[What you need to do] Reproduce every line of the material below verbatim, with no changes.

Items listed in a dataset
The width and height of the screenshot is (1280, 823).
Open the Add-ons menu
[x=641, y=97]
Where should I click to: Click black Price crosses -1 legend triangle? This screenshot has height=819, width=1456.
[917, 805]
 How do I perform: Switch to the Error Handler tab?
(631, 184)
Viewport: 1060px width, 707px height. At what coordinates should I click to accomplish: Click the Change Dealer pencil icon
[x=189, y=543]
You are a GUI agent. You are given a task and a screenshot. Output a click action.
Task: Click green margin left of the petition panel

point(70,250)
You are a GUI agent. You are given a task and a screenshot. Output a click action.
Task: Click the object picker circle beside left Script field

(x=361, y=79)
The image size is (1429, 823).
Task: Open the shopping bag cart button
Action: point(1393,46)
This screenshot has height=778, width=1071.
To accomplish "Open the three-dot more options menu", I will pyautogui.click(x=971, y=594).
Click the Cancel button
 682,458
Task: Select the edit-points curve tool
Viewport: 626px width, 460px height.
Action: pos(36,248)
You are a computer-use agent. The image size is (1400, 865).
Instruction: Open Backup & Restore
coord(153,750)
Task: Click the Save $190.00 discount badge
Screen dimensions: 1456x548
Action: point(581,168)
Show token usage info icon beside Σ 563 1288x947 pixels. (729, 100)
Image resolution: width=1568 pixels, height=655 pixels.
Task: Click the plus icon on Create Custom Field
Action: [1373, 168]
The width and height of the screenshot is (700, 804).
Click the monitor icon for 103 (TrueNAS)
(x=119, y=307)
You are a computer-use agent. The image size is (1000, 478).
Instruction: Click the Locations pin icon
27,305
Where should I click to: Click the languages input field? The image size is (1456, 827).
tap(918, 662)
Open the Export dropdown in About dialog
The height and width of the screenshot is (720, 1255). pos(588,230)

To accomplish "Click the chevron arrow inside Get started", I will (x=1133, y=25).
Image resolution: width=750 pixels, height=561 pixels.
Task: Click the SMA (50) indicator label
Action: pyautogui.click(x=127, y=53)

[Output for this task]
The width and height of the screenshot is (1280, 823).
Open the Add-ons menu
[x=641, y=97]
Where should I click to: Click black Price crosses -1 legend triangle? This screenshot has height=819, width=1456.
[917, 805]
 How do I perform: Switch to the Error Handler tab?
(631, 184)
Viewport: 1060px width, 707px height. At what coordinates should I click to accomplish: Click the Change Dealer pencil icon
[x=189, y=543]
You are a GUI agent. You are given a task and a screenshot. Output a click action.
Task: Click green margin left of the petition panel

point(70,250)
You are a GUI agent. You are given a task and a screenshot. Output a click action.
Task: Click the object picker circle beside left Script field

(x=361, y=79)
The image size is (1429, 823).
Task: Open the shopping bag cart button
Action: point(1393,46)
This screenshot has height=778, width=1071.
To accomplish "Open the three-dot more options menu", I will pyautogui.click(x=971, y=594).
Click the Cancel button
 682,458
Task: Select the edit-points curve tool
Viewport: 626px width, 460px height.
Action: pos(36,248)
You are a computer-use agent. The image size is (1400, 865).
Instruction: Open Backup & Restore
coord(153,750)
Task: Click the Save $190.00 discount badge
Screen dimensions: 1456x548
Action: point(581,168)
Show token usage info icon beside Σ 563 1288x947 pixels. (729, 100)
Image resolution: width=1568 pixels, height=655 pixels.
Task: Click the plus icon on Create Custom Field
Action: [1373, 168]
The width and height of the screenshot is (700, 804).
Click the monitor icon for 103 (TrueNAS)
(x=119, y=307)
You are a computer-use agent. The image size is (1000, 478).
Instruction: Click the Locations pin icon
27,305
Where should I click to: Click the languages input field? The image size is (1456, 827).
tap(918, 662)
Open the Export dropdown in About dialog
The height and width of the screenshot is (720, 1255). pos(588,230)

To accomplish "Click the chevron arrow inside Get started", I will (x=1133, y=25).
Image resolution: width=750 pixels, height=561 pixels.
Task: Click the SMA (50) indicator label
Action: pyautogui.click(x=127, y=53)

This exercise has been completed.